We move away, Skittle and I. So, the summer-time, today is Sunday. I’m out of time and I lost the track. We reach the playground on the square. Skittle drinks water from the fountain then declares war to the pigeons. He runs, jumps, maybe he wish he could fly, barks breaking the silence on the desert square. Pigeons make an army too big for him to fight. Defeated, he comes to the bench I was sitting on. He lies down on my feet. I look at him, scratching his head. My attention is stolen by a flock of swallows over our heads. Fresh air confirms that spring arrived, but I didn’t wake up and I’m a kid even less.  I think I’ve been in a coma for years. It’s the only mood I can accept for myself. I check the time on the phone: a quarter to six A.M.. Skittle decides it’s time to go back home. I get up and we walk back along the boulevard. Soon it will be light out. I pick up the peace, I don’t want to see the sunset, to me the born of a new day doesn’t make sense, it’s always the same thing in the end, it doesn’t matter to me.

We reach the front door, I open it. Skittle sneaks in before I do, he’s not familiar with gallantry. We get through the lobby and arrive in front of the lift. The door of the ground floor apartment opens. It’s that Michele, and now he appears on the door. “I made coffee, do you want some?” “Look, you are very kind, but I’d like to sleep a couple of hours, if I can. But, thank you” “Fine. But next time you can’t refuse.” “Have a good Sunday, Michele.”
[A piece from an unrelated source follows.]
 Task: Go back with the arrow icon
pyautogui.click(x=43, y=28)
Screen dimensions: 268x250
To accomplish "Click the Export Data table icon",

He must have sensed our presence: maybe he waited behind the door all the time? There are more things among loneliness then above and over the Earth, dear Michele, and I prefer the things among loneliness. We go up to the fourth floor, I get inside, and undress. I lay down on the bed and try to get some sleep. It’s still quiet in the condo, I don’t even listen to those far sound that in these cases induce rest.
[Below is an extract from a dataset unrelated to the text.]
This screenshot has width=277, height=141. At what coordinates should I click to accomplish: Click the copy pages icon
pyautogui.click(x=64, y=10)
Alessandro chose Skittle from a shelter and named it with Rocky Balboa’s dog name. It was a funny Spinone, he looked just like a skittle. Alessandro liked to go to the city centre and surprise me with a carriage ride. It was an old dimension I really loved, the one of wandering through the closed-to-traffic old town’s streets. There was a particular time of the day, after the twilight, when the daylight was decreasing and the streetlights were turning on: in that very moment, as of enchantment, there was this yellowish filter like an old photo that melted my heart. It was like to be out of time.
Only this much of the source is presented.